> _YOUR INSTRUCTIONS_
The required output is every record, reproduced exactly.

> _INPUT DATA_
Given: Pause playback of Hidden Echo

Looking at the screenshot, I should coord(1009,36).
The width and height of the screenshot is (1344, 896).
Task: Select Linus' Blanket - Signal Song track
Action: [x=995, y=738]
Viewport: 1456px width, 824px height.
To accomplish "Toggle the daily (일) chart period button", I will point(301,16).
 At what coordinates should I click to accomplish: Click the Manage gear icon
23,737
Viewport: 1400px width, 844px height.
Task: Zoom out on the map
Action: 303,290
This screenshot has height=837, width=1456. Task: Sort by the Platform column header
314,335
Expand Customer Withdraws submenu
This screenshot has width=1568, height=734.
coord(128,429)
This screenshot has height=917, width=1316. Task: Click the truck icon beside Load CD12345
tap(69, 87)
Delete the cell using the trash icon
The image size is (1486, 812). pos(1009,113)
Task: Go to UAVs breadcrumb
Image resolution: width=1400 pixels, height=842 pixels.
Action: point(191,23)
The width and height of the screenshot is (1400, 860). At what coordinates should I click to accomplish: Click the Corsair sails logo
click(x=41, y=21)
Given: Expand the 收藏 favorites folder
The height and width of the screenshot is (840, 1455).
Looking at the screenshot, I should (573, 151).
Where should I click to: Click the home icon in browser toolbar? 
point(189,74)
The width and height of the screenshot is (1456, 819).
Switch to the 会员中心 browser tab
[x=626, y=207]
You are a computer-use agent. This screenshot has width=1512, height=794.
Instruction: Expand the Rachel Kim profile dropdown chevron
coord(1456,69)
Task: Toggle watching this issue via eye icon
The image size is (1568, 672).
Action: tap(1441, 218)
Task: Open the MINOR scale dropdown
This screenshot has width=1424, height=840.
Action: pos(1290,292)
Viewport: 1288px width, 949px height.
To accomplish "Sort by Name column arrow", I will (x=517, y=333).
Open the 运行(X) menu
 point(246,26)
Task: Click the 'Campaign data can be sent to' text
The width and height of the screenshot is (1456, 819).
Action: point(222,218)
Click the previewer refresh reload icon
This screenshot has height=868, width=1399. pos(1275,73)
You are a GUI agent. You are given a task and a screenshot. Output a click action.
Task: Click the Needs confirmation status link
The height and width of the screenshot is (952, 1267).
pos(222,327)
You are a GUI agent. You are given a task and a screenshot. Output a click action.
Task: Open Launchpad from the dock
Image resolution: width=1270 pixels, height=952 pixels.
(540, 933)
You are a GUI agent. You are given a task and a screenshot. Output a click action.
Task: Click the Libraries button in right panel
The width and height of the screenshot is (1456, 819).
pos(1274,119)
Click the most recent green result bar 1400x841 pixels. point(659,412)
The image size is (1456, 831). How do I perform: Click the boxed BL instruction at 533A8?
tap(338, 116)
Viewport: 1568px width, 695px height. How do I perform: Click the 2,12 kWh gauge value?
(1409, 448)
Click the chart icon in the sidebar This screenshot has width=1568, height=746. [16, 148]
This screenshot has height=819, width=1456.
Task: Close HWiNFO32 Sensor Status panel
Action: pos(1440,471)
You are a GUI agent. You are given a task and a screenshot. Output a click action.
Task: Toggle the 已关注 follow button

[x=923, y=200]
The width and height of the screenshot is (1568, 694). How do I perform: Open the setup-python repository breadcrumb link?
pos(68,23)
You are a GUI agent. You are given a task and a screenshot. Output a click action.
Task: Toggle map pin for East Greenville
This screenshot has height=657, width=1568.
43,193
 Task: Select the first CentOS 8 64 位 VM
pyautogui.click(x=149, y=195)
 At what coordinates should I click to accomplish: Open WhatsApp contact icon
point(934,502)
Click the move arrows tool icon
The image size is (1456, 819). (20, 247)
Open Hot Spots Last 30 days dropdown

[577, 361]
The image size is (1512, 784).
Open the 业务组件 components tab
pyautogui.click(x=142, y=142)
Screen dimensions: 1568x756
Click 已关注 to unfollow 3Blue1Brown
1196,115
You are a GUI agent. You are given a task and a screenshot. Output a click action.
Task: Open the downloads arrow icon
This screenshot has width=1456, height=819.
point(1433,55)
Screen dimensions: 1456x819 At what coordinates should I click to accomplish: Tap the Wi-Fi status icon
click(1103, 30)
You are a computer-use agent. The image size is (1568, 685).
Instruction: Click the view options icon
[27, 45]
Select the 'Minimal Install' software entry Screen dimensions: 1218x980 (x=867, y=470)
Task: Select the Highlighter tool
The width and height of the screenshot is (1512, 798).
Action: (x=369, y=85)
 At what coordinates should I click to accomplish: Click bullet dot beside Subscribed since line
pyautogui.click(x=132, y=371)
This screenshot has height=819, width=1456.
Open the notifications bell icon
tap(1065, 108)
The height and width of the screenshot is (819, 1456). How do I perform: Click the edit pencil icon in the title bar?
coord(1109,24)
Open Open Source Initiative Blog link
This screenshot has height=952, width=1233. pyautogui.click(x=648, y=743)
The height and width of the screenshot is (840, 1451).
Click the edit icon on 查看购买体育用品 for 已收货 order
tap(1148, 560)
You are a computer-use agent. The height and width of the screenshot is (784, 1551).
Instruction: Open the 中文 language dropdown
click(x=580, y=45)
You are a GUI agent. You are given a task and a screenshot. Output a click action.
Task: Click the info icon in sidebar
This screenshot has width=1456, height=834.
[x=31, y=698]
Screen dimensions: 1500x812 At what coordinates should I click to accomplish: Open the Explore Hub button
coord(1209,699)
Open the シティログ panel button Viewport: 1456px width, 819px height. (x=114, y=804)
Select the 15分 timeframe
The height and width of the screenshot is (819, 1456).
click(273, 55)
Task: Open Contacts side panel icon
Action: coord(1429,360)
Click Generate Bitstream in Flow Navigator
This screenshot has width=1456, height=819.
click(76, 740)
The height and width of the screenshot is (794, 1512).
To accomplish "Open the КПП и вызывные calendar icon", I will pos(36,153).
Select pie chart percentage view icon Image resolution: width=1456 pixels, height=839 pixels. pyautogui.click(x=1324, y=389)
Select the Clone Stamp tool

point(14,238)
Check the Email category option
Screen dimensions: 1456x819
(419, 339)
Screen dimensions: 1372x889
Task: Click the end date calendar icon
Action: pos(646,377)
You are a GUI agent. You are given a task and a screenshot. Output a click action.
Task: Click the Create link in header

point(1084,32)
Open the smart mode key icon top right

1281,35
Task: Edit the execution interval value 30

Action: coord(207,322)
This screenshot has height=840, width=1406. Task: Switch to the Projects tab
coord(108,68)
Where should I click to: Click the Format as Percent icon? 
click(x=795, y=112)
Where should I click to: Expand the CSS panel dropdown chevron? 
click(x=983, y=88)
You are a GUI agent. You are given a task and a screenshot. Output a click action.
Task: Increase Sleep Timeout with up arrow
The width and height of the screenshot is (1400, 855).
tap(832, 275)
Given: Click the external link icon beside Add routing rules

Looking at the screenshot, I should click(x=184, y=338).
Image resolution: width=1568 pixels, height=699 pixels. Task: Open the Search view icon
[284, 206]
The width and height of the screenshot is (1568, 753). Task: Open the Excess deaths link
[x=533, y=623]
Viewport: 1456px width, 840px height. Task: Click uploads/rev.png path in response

> _SOLUTION BELOW_
Given: Pause playback of Hidden Echo

Looking at the screenshot, I should coord(1009,36).
The width and height of the screenshot is (1344, 896).
Task: Select Linus' Blanket - Signal Song track
Action: [x=995, y=738]
Viewport: 1456px width, 824px height.
To accomplish "Toggle the daily (일) chart period button", I will point(301,16).
 At what coordinates should I click to accomplish: Click the Manage gear icon
23,737
Viewport: 1400px width, 844px height.
Task: Zoom out on the map
Action: 303,290
This screenshot has height=837, width=1456. Task: Sort by the Platform column header
314,335
Expand Customer Withdraws submenu
This screenshot has width=1568, height=734.
coord(128,429)
This screenshot has height=917, width=1316. Task: Click the truck icon beside Load CD12345
tap(69, 87)
Delete the cell using the trash icon
The image size is (1486, 812). pos(1009,113)
Task: Go to UAVs breadcrumb
Image resolution: width=1400 pixels, height=842 pixels.
Action: point(191,23)
The width and height of the screenshot is (1400, 860). At what coordinates should I click to accomplish: Click the Corsair sails logo
click(x=41, y=21)
Given: Expand the 收藏 favorites folder
The height and width of the screenshot is (840, 1455).
Looking at the screenshot, I should (573, 151).
Where should I click to: Click the home icon in browser toolbar? 
point(189,74)
The width and height of the screenshot is (1456, 819).
Switch to the 会员中心 browser tab
[x=626, y=207]
You are a computer-use agent. This screenshot has width=1512, height=794.
Instruction: Expand the Rachel Kim profile dropdown chevron
coord(1456,69)
Task: Toggle watching this issue via eye icon
The image size is (1568, 672).
Action: tap(1441, 218)
Task: Open the MINOR scale dropdown
This screenshot has width=1424, height=840.
Action: pos(1290,292)
Viewport: 1288px width, 949px height.
To accomplish "Sort by Name column arrow", I will (x=517, y=333).
Open the 运行(X) menu
 point(246,26)
Task: Click the 'Campaign data can be sent to' text
The width and height of the screenshot is (1456, 819).
Action: point(222,218)
Click the previewer refresh reload icon
This screenshot has height=868, width=1399. pos(1275,73)
You are a GUI agent. You are given a task and a screenshot. Output a click action.
Task: Click the Needs confirmation status link
The height and width of the screenshot is (952, 1267).
pos(222,327)
You are a GUI agent. You are given a task and a screenshot. Output a click action.
Task: Open Launchpad from the dock
Image resolution: width=1270 pixels, height=952 pixels.
(540, 933)
You are a GUI agent. You are given a task and a screenshot. Output a click action.
Task: Click the Libraries button in right panel
The width and height of the screenshot is (1456, 819).
pos(1274,119)
Click the most recent green result bar 1400x841 pixels. point(659,412)
The image size is (1456, 831). How do I perform: Click the boxed BL instruction at 533A8?
tap(338, 116)
Viewport: 1568px width, 695px height. How do I perform: Click the 2,12 kWh gauge value?
(1409, 448)
Click the chart icon in the sidebar This screenshot has width=1568, height=746. [16, 148]
This screenshot has height=819, width=1456.
Task: Close HWiNFO32 Sensor Status panel
Action: pos(1440,471)
You are a GUI agent. You are given a task and a screenshot. Output a click action.
Task: Toggle the 已关注 follow button

[x=923, y=200]
The width and height of the screenshot is (1568, 694). How do I perform: Open the setup-python repository breadcrumb link?
pos(68,23)
You are a GUI agent. You are given a task and a screenshot. Output a click action.
Task: Toggle map pin for East Greenville
This screenshot has height=657, width=1568.
43,193
 Task: Select the first CentOS 8 64 位 VM
pyautogui.click(x=149, y=195)
 At what coordinates should I click to accomplish: Open WhatsApp contact icon
point(934,502)
Click the move arrows tool icon
The image size is (1456, 819). (20, 247)
Open Hot Spots Last 30 days dropdown

[577, 361]
The image size is (1512, 784).
Open the 业务组件 components tab
pyautogui.click(x=142, y=142)
Screen dimensions: 1568x756
Click 已关注 to unfollow 3Blue1Brown
1196,115
You are a GUI agent. You are given a task and a screenshot. Output a click action.
Task: Open the downloads arrow icon
This screenshot has width=1456, height=819.
point(1433,55)
Screen dimensions: 1456x819 At what coordinates should I click to accomplish: Tap the Wi-Fi status icon
click(1103, 30)
You are a computer-use agent. The image size is (1568, 685).
Instruction: Click the view options icon
[27, 45]
Select the 'Minimal Install' software entry Screen dimensions: 1218x980 (x=867, y=470)
Task: Select the Highlighter tool
The width and height of the screenshot is (1512, 798).
Action: (x=369, y=85)
 At what coordinates should I click to accomplish: Click bullet dot beside Subscribed since line
pyautogui.click(x=132, y=371)
This screenshot has height=819, width=1456.
Open the notifications bell icon
tap(1065, 108)
The height and width of the screenshot is (819, 1456). How do I perform: Click the edit pencil icon in the title bar?
coord(1109,24)
Open Open Source Initiative Blog link
This screenshot has height=952, width=1233. pyautogui.click(x=648, y=743)
The height and width of the screenshot is (840, 1451).
Click the edit icon on 查看购买体育用品 for 已收货 order
tap(1148, 560)
You are a computer-use agent. The height and width of the screenshot is (784, 1551).
Instruction: Open the 中文 language dropdown
click(x=580, y=45)
You are a GUI agent. You are given a task and a screenshot. Output a click action.
Task: Click the info icon in sidebar
This screenshot has width=1456, height=834.
[x=31, y=698]
Screen dimensions: 1500x812 At what coordinates should I click to accomplish: Open the Explore Hub button
coord(1209,699)
Open the シティログ panel button Viewport: 1456px width, 819px height. (x=114, y=804)
Select the 15分 timeframe
The height and width of the screenshot is (819, 1456).
click(273, 55)
Task: Open Contacts side panel icon
Action: coord(1429,360)
Click Generate Bitstream in Flow Navigator
This screenshot has width=1456, height=819.
click(76, 740)
The height and width of the screenshot is (794, 1512).
To accomplish "Open the КПП и вызывные calendar icon", I will pos(36,153).
Select pie chart percentage view icon Image resolution: width=1456 pixels, height=839 pixels. pyautogui.click(x=1324, y=389)
Select the Clone Stamp tool

point(14,238)
Check the Email category option
Screen dimensions: 1456x819
(419, 339)
Screen dimensions: 1372x889
Task: Click the end date calendar icon
Action: pos(646,377)
You are a GUI agent. You are given a task and a screenshot. Output a click action.
Task: Click the Create link in header

point(1084,32)
Open the smart mode key icon top right

1281,35
Task: Edit the execution interval value 30

Action: coord(207,322)
This screenshot has height=840, width=1406. Task: Switch to the Projects tab
coord(108,68)
Where should I click to: Click the Format as Percent icon? 
click(x=795, y=112)
Where should I click to: Expand the CSS panel dropdown chevron? 
click(x=983, y=88)
You are a GUI agent. You are given a task and a screenshot. Output a click action.
Task: Increase Sleep Timeout with up arrow
The width and height of the screenshot is (1400, 855).
tap(832, 275)
Given: Click the external link icon beside Add routing rules

Looking at the screenshot, I should click(x=184, y=338).
Image resolution: width=1568 pixels, height=699 pixels. Task: Open the Search view icon
[284, 206]
The width and height of the screenshot is (1568, 753). Task: Open the Excess deaths link
[x=533, y=623]
Viewport: 1456px width, 840px height. Task: Click uploads/rev.png path in response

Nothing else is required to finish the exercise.